SELECTED TEXT
=== Begin Enclosure ===

Here are the main things that I think would have been different:


  • My mother would have been more relaxed. Although my dad helped out a lot at home, and did his best to give my mother breaks when he could (especially on weekends), having her mom around to help would would have really given my mom some time for herself that was hard to get.
  • My parents might have had a stronger marriage. My mom refused to leave us with a babysitter, and she didn't depend on her other family for help. For sure, my grandmother would have pitched in and taken care of us so my mom and dad could have had some alone adult time together.
  • My mom probably would not have been agoraphobic. Although our childhoods were pretty good, anxiety is no fun for anyone. The plus side of the agoraphobia is that I have a lot of good memories of doing things with my dad, who pitched in and picked up the slack when it came to grocery shopping and errands, and I remember doing a lot of these things with him. So maybe the flip side of the "my mom wouldn't have been agoraphobic" would have been a less-close day-to-day relationship with my dad when I was growing up. Maybe not, though.
  • For sure, my sister and I would have spoken Armenian. Or at least understood it.

=== End Enclosure ===

DATA EXCERPTS
=== Begin Enclosure ===

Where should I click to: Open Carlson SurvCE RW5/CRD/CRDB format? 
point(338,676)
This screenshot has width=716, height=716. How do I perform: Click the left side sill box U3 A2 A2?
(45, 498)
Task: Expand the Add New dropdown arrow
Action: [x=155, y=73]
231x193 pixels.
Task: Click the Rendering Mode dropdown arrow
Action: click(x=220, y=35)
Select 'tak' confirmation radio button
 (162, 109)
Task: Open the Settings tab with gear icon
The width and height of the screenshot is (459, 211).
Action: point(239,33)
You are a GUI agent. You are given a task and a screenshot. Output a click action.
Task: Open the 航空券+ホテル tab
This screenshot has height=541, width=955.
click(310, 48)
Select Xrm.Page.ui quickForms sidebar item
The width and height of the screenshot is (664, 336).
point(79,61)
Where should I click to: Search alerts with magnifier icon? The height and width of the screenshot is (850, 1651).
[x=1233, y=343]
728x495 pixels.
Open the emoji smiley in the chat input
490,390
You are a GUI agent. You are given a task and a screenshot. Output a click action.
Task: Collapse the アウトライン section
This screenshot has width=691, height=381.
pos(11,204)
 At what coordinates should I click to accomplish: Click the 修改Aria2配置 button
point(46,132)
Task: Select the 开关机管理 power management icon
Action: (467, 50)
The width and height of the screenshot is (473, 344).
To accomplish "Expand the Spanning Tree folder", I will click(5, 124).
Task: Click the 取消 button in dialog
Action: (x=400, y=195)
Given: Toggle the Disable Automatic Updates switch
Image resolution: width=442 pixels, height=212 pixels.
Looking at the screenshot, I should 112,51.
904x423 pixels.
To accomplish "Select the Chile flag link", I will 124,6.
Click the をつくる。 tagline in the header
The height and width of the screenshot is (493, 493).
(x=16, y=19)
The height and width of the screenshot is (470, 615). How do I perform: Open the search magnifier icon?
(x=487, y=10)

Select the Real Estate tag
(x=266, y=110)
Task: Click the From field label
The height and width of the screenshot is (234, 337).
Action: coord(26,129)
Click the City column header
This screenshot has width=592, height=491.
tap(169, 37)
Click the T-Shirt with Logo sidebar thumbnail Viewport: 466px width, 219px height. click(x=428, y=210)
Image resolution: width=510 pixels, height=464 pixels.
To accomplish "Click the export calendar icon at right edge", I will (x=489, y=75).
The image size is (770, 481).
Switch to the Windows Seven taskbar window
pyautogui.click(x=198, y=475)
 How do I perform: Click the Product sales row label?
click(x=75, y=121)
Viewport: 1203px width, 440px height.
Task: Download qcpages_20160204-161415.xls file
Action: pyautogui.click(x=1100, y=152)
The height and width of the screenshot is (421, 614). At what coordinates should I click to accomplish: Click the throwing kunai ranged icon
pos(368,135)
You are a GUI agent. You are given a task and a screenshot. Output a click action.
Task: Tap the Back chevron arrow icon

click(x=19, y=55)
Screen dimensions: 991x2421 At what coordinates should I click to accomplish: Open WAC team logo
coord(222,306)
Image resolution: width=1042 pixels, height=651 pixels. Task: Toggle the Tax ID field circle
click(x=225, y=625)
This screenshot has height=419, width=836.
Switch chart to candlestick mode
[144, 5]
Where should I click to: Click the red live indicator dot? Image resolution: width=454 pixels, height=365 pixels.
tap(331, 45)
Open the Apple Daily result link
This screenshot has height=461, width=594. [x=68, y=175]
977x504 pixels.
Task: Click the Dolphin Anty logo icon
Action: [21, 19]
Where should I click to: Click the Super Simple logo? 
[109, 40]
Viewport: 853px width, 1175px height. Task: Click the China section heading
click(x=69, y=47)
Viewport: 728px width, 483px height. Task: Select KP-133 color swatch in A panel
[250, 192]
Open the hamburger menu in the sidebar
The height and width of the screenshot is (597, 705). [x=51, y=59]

=== End Enclosure ===

REQUIRED WORK
1. In the text about how family life might have differed, what language does the writer say they and their sister would have spoken?
2. Please continue the text about how family life might have differed, picking up after its final sentence.

ANSWERS BELOW
1. Armenian, or at least they would have understood it.

2.
  • I think, that had my grandmother been alive, I may have made the same choice that many of the young people in my church have made when it came to college. I bet I would have gone to school much closer to home. This isn't for sure, but I could see it happening for a variety of reasons, because some of the reasons that I went away to school might not have been there, and other reasons might have been around to hold me closer to home. Probably not in my hometown, but maybe I would have gone to school in one of the schools in my region, much like my best friend, who went to a decent private university six hours from home. This is the biggest change in my imaginary Sliding Doors life, and perhaps the most intellectually interesting, because staying closer to home, rather than going far away like I did, would probably have had much different consequences in what I studied, where I lived, whom I ended up marrying, etc.


I don't think that all these changes would have been for the better (some would have been for sure), but like all imaginary lives, we will never know for sure what would happen.

Mourning

One of our 21-year-old altar boys died yesterday in a freak motorcycle accident (really, it was a freak accident). The people at church are devestated. I didn't know this young man or his family personally, although, since the church isn't that big, we all know each other by sight or interact together, etc.

He was not only a deacon up on the altar, but he was also a scout leader for Homenetmen (co-ed Armenian Boy Scouts- they really are Boy Scouts; they are affiliated in some way with BSA, although they are co-ed, and not really a Boy Scout troup), so all the kids in scouts have had their worlds torn apart as well.

We had a prayer service tonight; the funeral will be later on in the week, but they haven't figured out whether it will be Thursday or Friday. The church was packed with people- many young people in high school and college were there, and everyone was just sobbing. It really took me back, in a bad way. I was in their positions five years ago, and I just wish I could take away their pain. They are all in for a long, painful road.

I am trying to come up with ways to help; the Homenetmen families are doing food, so even though I am not a Homenetmen family, I am going to get on board with that. I think the family also doesn't have a ton of money, so I am going to ask at the church if they are starting a fund/collection/etc. for the family, since funerals are expensive.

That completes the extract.